Technical Overview of Tencent Cloud CBS Data Scheduling System
The Tencent Cloud CBS data scheduling system has evolved from a simple snapshot service into a highly concurrent, low‑latency platform that uses COW/ROW mechanisms, multi‑version snapshots, rapid rollback, hot‑data caching, horizontal scaling, fault‑tolerant task switching, cross‑region replication, and seamless disk migration to ensure reliable, fast storage for backups, image creation, and cloud‑disk migration, with future AI‑driven scheduling and ultra‑low‑latency features.
This document summarizes the technical sharing of Yang Guangchao, a Tencent Cloud storage expert, on the CBS (Cloud Block Storage) data scheduling system.
1. Evolution of CBS Data Scheduling System – Initially a simple snapshot service in 2015, CBS evolved to support data protection, cloud‑server image production, and online cloud‑disk migration as business scale grew and latency requirements became stricter.
2. Typical Business Scenarios and Challenges
Data protection – daily backups, manual and periodic snapshots.
Image production for cloud servers – creating images from snapshots and batch deploying servers.
Cloud‑disk migration – moving disks between storage warehouses without affecting user workloads.
Each scenario faces challenges such as latency sensitivity, high concurrency, and fault tolerance.
3. Key Technologies
COW and ROW – Two snapshot mechanisms. COW (Copy‑On‑Write) copies original blocks before writing, leading to write amplification; ROW (Redirect‑On‑Write) updates pointers, reducing write amplification and favoring write‑intensive workloads.

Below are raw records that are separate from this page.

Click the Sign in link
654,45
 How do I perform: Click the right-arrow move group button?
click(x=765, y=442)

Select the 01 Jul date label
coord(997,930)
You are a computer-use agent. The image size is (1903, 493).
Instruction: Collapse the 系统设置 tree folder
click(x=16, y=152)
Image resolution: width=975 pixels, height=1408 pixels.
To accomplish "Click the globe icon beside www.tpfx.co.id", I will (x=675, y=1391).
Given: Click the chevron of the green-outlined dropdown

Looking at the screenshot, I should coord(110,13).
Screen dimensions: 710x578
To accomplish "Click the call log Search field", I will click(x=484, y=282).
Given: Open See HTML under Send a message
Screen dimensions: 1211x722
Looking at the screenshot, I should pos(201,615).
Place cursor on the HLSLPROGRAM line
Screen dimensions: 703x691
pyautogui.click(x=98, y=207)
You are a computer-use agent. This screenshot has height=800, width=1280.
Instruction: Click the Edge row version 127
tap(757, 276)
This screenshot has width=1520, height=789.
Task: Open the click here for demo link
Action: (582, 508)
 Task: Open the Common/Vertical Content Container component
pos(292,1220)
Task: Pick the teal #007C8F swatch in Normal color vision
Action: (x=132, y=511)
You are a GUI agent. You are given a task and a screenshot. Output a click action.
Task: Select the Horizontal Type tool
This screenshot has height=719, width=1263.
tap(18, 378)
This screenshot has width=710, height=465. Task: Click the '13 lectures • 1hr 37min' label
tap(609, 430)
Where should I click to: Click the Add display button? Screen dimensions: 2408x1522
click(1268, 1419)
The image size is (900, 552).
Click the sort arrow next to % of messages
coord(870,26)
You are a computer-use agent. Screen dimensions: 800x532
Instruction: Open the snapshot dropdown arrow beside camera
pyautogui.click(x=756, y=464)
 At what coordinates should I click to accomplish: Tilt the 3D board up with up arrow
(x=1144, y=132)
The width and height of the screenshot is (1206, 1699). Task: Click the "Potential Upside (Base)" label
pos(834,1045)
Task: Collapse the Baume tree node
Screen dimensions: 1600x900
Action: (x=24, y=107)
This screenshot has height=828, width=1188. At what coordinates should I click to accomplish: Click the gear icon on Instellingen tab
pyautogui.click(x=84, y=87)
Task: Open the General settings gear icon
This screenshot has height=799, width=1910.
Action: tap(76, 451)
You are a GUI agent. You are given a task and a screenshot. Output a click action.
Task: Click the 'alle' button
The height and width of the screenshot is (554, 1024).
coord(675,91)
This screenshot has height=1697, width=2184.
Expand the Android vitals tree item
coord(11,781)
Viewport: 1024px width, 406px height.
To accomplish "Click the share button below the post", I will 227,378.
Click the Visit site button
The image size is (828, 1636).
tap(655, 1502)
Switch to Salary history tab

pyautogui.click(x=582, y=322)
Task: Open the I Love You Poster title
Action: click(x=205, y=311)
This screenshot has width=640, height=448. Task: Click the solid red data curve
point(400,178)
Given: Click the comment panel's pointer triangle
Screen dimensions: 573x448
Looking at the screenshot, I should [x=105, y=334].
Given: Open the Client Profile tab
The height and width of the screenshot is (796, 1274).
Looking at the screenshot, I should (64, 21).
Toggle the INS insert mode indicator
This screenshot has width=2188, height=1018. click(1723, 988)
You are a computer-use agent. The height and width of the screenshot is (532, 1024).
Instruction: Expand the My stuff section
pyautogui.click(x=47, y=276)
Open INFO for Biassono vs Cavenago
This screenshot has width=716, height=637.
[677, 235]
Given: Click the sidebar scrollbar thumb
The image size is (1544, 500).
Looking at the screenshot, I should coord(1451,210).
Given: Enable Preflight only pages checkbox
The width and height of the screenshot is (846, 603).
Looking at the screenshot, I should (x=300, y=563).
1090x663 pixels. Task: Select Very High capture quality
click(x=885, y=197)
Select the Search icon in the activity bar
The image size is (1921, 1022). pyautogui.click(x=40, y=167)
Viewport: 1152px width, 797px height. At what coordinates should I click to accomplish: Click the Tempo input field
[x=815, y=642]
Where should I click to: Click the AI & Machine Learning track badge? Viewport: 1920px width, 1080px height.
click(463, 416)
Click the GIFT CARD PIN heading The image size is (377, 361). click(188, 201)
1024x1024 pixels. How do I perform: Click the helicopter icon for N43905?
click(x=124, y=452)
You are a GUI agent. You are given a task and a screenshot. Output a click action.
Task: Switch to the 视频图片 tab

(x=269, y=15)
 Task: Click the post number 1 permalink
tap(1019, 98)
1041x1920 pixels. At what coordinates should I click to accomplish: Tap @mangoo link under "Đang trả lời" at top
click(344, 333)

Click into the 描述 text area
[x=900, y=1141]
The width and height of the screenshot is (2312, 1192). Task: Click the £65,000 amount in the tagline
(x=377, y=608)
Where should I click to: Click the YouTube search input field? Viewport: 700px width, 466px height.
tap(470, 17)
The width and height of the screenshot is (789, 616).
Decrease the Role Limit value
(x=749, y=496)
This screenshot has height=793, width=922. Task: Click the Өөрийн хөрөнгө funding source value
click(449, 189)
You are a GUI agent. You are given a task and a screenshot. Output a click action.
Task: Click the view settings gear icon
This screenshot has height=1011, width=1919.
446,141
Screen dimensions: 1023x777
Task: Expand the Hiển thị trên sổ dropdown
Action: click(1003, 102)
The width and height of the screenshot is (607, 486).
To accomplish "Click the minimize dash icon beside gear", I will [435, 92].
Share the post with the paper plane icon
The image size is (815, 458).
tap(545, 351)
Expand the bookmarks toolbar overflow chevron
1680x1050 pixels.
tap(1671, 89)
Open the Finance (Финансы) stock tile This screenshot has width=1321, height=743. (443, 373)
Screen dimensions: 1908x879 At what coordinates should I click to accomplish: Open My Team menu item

Multi‑Version ROW – Assigns version numbers to snapshots, enabling incremental backup and precise data reconstruction.
Snapshot Overview – Combines full and incremental backup; snapshot creation is designed to be completed in seconds.
Rollback Process – Uses bitmap metadata to identify which blocks need restoration, merging data from the target snapshot and its dependencies.
Image Production via Rollback – Leverages snapshot rollback to create images quickly without full download, achieving second‑level server boot.
Hot Data Access Strategy – Caches frequently accessed image blocks in the transmission layer to reduce latency for batch server provisioning.
Horizontal Scaling – Splits large regional deployments into smaller zones, uses static (heartbeat) and dynamic (load‑aware) balancing for both control and transmission layers, and replicates data to avoid hotspots.
Task Smooth Switching – Detects node failures via heartbeat, failure rate, and monitoring; switches tasks to healthy nodes to maintain I/O continuity.
Cross‑Region Image Replication – Uses separate control planes in each region to transfer image metadata, ensuring data safety by separating transfer and verification.
Seamless Disk Migration – Introduces an I/O access layer that isolates user I/O from background migration I/O, supports three block states (unmigrated, migrating, migrated) and writes to both source and destination during migration to guarantee data integrity.
Data Reliability – MD5 checksums, cross‑region backup, version‑based write protection, and careful reclamation of old snapshot data ensure data correctness.
Future Directions
Support for block, file, and database storage scenarios.
Ultra‑low‑latency online migration for high‑performance disks.
Second‑level RPO for finer‑grained data protection.
AI‑driven intelligent scheduling for resource risk detection and balanced storage pool utilization.
Q&A Highlights
Empty blocks are not migrated during a full snapshot.
Deployment has shifted from large‑region to small‑region models.
Migration speed is dynamically controlled based on available bandwidth.
Cross‑region image transfer has no special network requirements beyond internal bandwidth limits.
The control plane has active‑standby nodes; the scheduling and transmission clusters are stateless.